Shelton generally avoids the worst clichés about Alaska and Alaskans, although a reader might begin to cringe when she introduces her token Tlingit, who lives in the cluttered (poor) part of town. When Rivers, in her ignorance, asks the person who introduces them if the man is “a medicine man or a shaman,” her acquaintance fortunately corrects her to say that “those titles” aren’t used. The explanation about tribes that follows is somewhat muddled.
There are the inevitable encounters with a bear and a moose, as seen through the eyes of someone who has never seen either before and thinks there might be something mystical about the moose’s behavior.
Shelton is perhaps at her best describing Rivers’s reactions to the trauma she’s so recently been through. Rivers has repressed details of her abduction and abuse, but as she works through her fears and regaining who she is or wants to be, memories both of her childhood (especially with her grandfather) and of her abduction surface. Details from the latter may build toward identifying the man who hurt her.

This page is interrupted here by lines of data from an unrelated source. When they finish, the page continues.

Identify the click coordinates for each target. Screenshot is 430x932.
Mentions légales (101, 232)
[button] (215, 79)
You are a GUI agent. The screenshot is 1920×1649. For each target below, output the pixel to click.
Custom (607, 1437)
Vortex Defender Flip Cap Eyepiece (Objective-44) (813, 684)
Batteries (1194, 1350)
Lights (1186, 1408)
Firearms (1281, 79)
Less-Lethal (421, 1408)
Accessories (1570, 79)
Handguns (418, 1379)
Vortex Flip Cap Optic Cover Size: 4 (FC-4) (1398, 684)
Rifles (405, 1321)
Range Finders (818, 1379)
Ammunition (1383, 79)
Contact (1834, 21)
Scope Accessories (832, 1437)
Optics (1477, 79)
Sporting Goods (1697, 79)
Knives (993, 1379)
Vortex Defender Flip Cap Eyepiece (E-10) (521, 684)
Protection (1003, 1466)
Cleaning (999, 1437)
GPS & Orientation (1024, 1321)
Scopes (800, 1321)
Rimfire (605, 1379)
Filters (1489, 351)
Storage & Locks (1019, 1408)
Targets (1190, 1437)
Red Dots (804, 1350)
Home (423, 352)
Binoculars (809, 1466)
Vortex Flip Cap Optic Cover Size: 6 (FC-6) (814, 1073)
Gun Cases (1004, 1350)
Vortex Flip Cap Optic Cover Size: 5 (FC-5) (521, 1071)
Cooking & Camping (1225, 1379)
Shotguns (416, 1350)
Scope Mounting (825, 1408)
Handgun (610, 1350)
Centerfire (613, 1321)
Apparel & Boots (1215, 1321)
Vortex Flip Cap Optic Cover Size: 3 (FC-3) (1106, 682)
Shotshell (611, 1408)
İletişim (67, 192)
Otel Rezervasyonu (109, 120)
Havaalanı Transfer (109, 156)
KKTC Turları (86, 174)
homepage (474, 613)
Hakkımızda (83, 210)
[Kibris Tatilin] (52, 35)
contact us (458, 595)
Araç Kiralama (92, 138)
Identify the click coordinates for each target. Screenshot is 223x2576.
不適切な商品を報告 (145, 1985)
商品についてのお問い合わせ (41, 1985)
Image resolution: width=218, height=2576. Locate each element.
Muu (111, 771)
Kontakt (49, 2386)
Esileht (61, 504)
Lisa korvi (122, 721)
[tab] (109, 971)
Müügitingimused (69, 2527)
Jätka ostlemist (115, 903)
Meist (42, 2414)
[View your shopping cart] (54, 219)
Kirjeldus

“Thin Ice” is clearly intended to be the first as a series. Although the immediate mystery of the dead woman’s death is cleared up by the end, there’s a summing up of the rest that feels rushed and meant only to set the stage for the next book. What will happen with that nice Willie Nelson librarian who used to work on UFOs for the government and still has access to all kinds of data? How about the Tlingit man, his abilities to heal, and his warning to stay off of the water? What about the missing dad? And, of course, will Rivers’ abductor be found? Will Rivers ever really be safe, from violent men and the traumatic memories that cause her to lock every door? Will she venture out to see the glaciers that intrigue her?
As a well-known author of what are described as “cozy” mysteries, Shelton already has a large following. Will readers who took so well to mystery series about bookshops, cooking schools and farmers markets take equal delight in a series set in an out-of-the-way Alaska town with one crossroads and poor internet service, adjacent to a national park full of glaciers and wild animals? We’ll see.